We’re also ignoring all other exemptions and credits that existed before and after the 2013 tax reform. Yes, those factors influence the total tax bill each taxpayer faces. But they are irrelevant to a comparison of the relative progressivity of a progressive tax code versus a flat tax with a higher standard deduction.

It’s been useful in the past to employ the example of a bank teller earning $25,000 a year and a bank president earning $120,000. We’ll also add a corporate CEO with income of $1 million. In each case, we’re assuming a married household with a single worker.

Under the old progressive system, the 6 percent tax rate kicked in for married households as soon as they subtracted all credits and exemptions. Once taxable income hit $10,625, the rate jumped to 7 percent. The rate jumped again to 7.75 percent with taxable income above $50,000.
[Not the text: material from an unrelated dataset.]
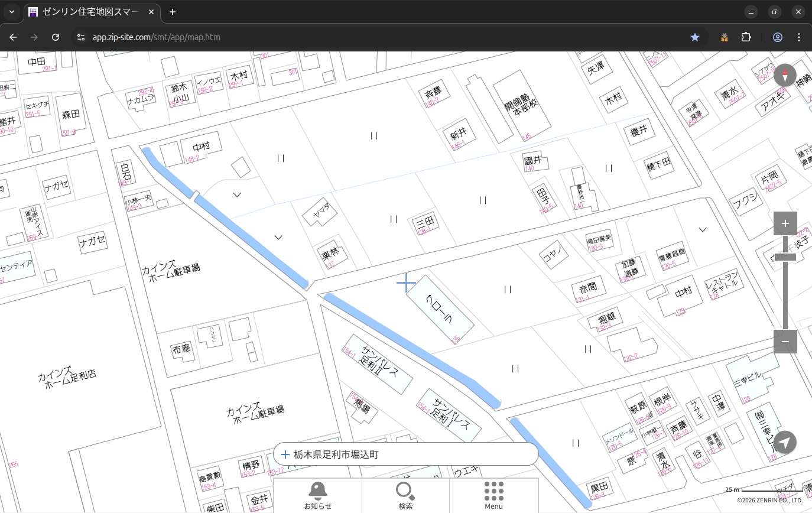Open the browser extensions puzzle icon

point(746,37)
In our scenario, the married bank teller with no kids paid $1,223 in income tax. The effective tax rate was less than 4.9 percent. The bank president paid $8,353. The effective tax rate was less than 7 percent. The million-dollar earner paid $76,553. The effective tax rate was more than 7.6 percent.

The bank president earned 4.8 times as much as the teller and paid 6.8 times as much in taxes. The million-dollar taxpayer earned 40 times as much as the teller and paid 62 times as much in taxes.
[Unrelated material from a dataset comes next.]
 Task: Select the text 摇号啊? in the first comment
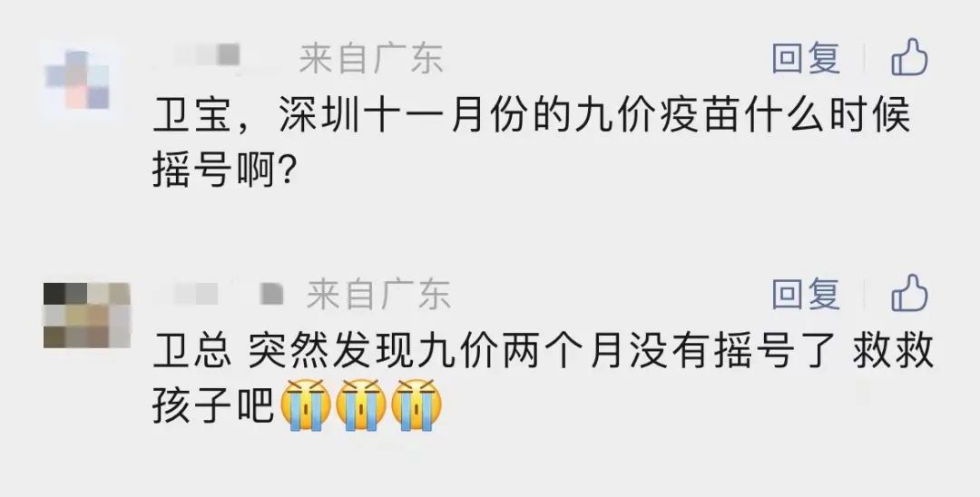pos(224,170)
The system was clearly progressive. Earn more money, then pay a higher percentage in taxes.

But what about the flat tax with the higher standard deduction? In 2014, the first year of the new flat-tax system, the bank teller in our scenario paid $580, with an effective tax rate of 2.3 percent. The president paid $6,090 (5 percent). The million-dollar taxpayer paid $57,130 (5.7 percent).
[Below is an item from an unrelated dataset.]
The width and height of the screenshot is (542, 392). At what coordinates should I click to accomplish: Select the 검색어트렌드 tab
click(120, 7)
The bank president still earned 4.8 times as much as the teller, but now paid 10.5 times as much in taxes. The million-dollar taxpayer earned 40 times as much as the teller and paid 98.5 times as much in taxes.

Yes, this means even more progressivity under the flat tax than under the old progressive system.

Fast forward to 2017.Under current rules, the bank teller pays $412 (1.6 percent). The president pays $5,636 (4.7 percent). The million-dollar taxpayer pays $54,027 (5.4 percent).

The bank president now pays close to 14 times as much income tax as the teller. The million-dollar taxpayer pays 131 times as much.

Yep, still even more progressive.

In 2019, the teller’s tax bill drops again to $262 (1 percent). The president will pay $5,250 (4.4 percent). The million-dollar earner will pay $51,450 (5.1 percent).

The bank president will pay 20 times as much as the teller. The million-dollar earner will pay 196 times as much.

Even more progressivity.

It’s fair to point out that higher-income earners are more likely to itemize their deductions, rather than taking the standard deduction. That means they could pay tax bills smaller than the ones listed above. If that creates a progressivity problem, then the problem lies within the deductions — not the flat tax.

It’s also fair to point to credits and exemptions under the old tax system that allowed lower-income earners to shield more of their money from the tax man. Those exemptions and credits could have made the progressive system more progressive. It’s worthwhile to explore credits and exemptions that help working families without generating negative unintended consequences for the economy as a whole.

But those caveats do not erase the fact that a flat income tax rate, combined with a higher standard deduction, maintains a high degree of progressivity. Each increase in the standard deduction builds in even more progressivity.

When one taxpayer can earn 40 times as much money as another while paying nearly 200 times as much in income taxes, it’s hard to argue with a straight face that the system is skewed to his advantage.

Mitch Kokai is senior political analyst for the John Locke Foundation.